Jordan nods once, her forehead smoothing out just a little. “We’ll see about that. Where’s Tessa?”

He flings the door fully open and ushers her in. “She’s just on the phone with your mom.” He doesn’t remember Tessa putting their address in the email. “How did you find the house?”

Jordan slips off her shoes, so she must not actually be planning to just grab Tessa and go. “I googled you and then found the address of the skate shop. Your cousin, Cara is it?” Scott nods. “Nice girl, very efficient. She told me where to go and your uncle Paul drew a map.” Jordan shifts her weight from foot to foot. “I left out the whole mail order bride thing, I just said you were putting my sister up after her ice dance partnership ended and she needed to get home fast.”

“Thanks,” Scott says, truly grateful. He’d never hear the end of it at work if Cara and Paul knew, though it’s probably only a matter of time before Charlie or Danny spill the beans. He leads Jordan into the hall where Tessa is telling her mom about that intense Marina lady and her little dog. 

“Mom!” Tessa exclaims, looking at the receiver and then at them. “Jordan is here!” She beckons her over with a huge wave of her arms and Jordan runs to her, hugging her tight and lifting her up off her feet. 

Jordan takes the phone. “She’s all in one piece, Mom. Tired and a little skinny looking, but all in one piece. And Scott doesn’t _ seem _ like a murderer.” He should add that glowing recommendation to his Ice Partner Search bio. “I know, I know, he always seemed like a nice boy.” Jordan rolls her eyes and elbows Tessa in the ribs. “Yeah, yeah, I’ll be back in time. I studied last night, it will be fine. Say goodbye to Tess, don’t you have a flight to be getting ready for anyway?” 
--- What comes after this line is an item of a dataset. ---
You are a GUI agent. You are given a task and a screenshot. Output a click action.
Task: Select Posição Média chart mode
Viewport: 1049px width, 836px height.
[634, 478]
He hovers around while Tessa says goodbye to her mom, he wants to tell her about the food in the kitchen in case she forgets to eat with all the excitement. Once the phone is hung up, Tessa gives her sister a proper hug; he looks away when he can see both their shoulders start to shake. 
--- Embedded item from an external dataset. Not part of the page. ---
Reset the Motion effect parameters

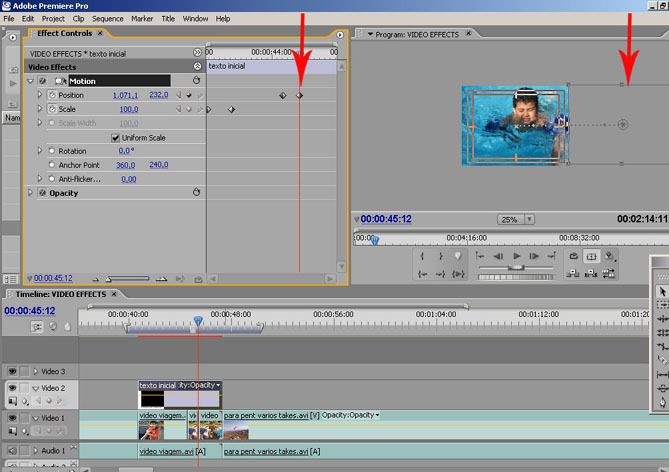[x=196, y=80]
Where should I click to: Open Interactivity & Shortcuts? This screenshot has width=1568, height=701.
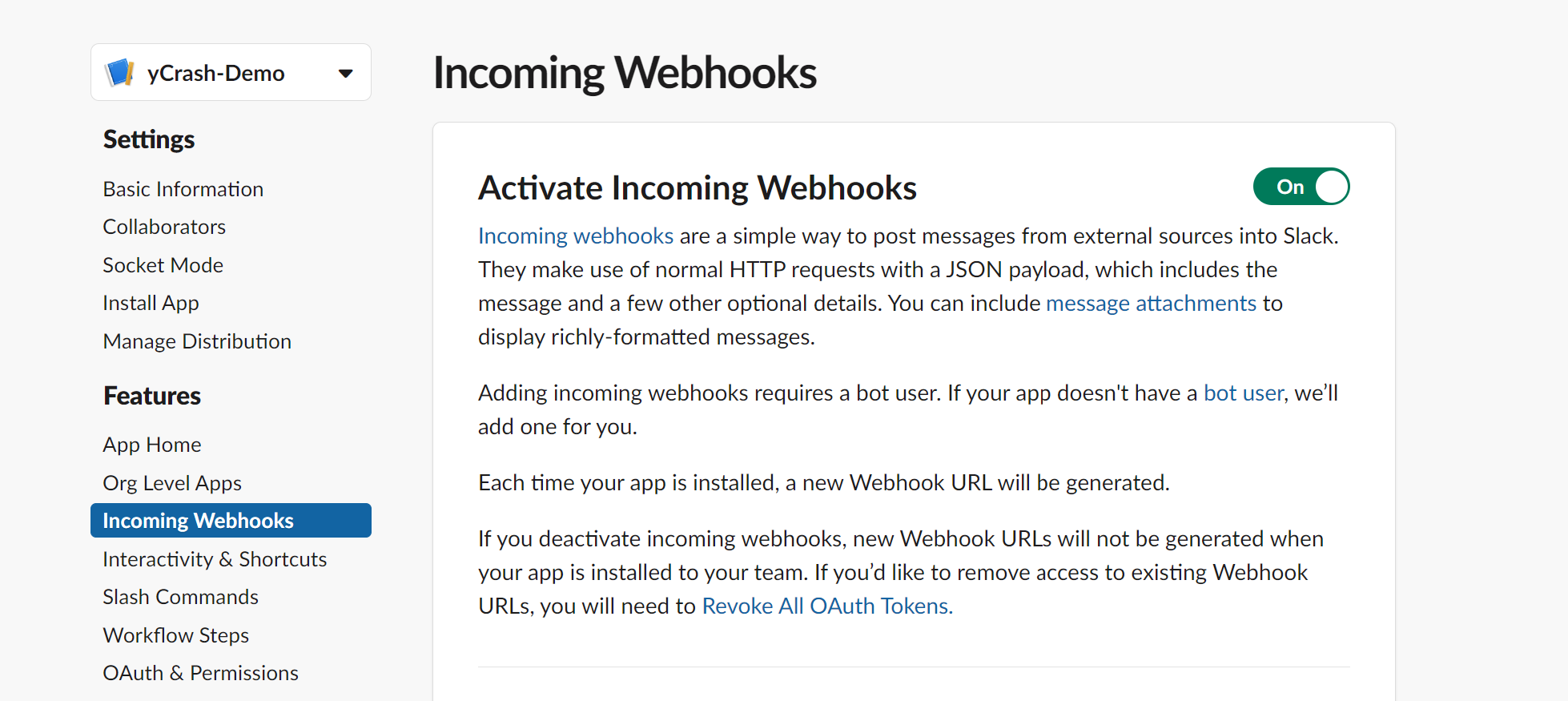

“Don’t you have a final?” Tessa asks, still not letting go.

“It’s later on today. And I think making sure you’re okay is a lot more important.” Jordan’s voice is muffled but her words remain firm. “I’m sorry Sasha turned out to be so shitty, and you had to leave without your stuff, and you had to come over pretending to be a _ mail order bride _.” Her volume and pitch get higher on each successive word of the phrase, until Scott is nearly grimacing. 
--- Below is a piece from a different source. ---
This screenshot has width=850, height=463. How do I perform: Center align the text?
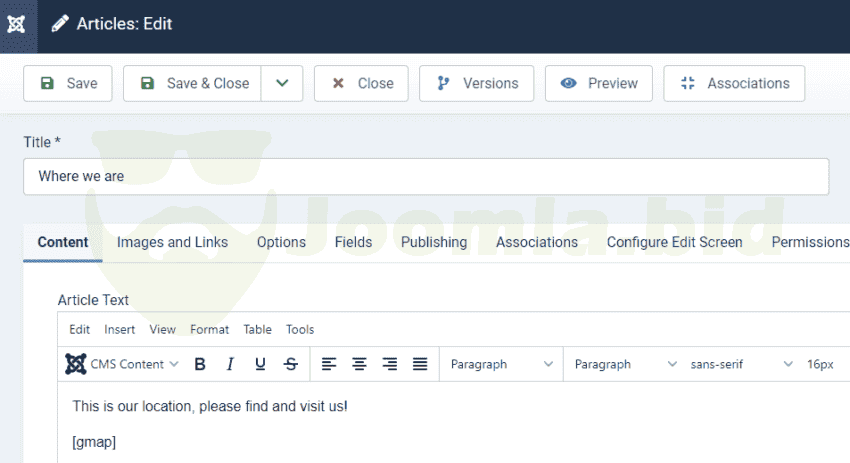pyautogui.click(x=359, y=365)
“I got here.” Tessa sounds like she’s trying to calm her sister down, but then she starts to laugh. “It’s been a mess, but I got here.” Jordan hugs her bone-crushingly tight before taking a step back.

Scott clears his throat. “There’s fruit in the kitchen for you, Tessa. I can make you both some pancakes or eggs or something and you could catch up in the living room.” He won’t intrude on their reunion any longer.

Tessa gives him a gorgeous smile, so much more relaxed than she had been this morning. She opens her mouth to answer but before she can get anything out Jordan says, “He can cook?! Maybe you should marry him.” 

Tessa shakes her head, blushing slightly. “As you can see, Scott, you’re not the only one with annoying siblings.” 

“At least I'm not trying to marry you off,” Jordan protests, amending that statement after both he and Tessa raise their eyebrows at her. “Not to someone you don’t know at least. You and Scott must have bonded with all this mail order bride business.” Jordan waves her hand around like she’s going to catch the idea in the air.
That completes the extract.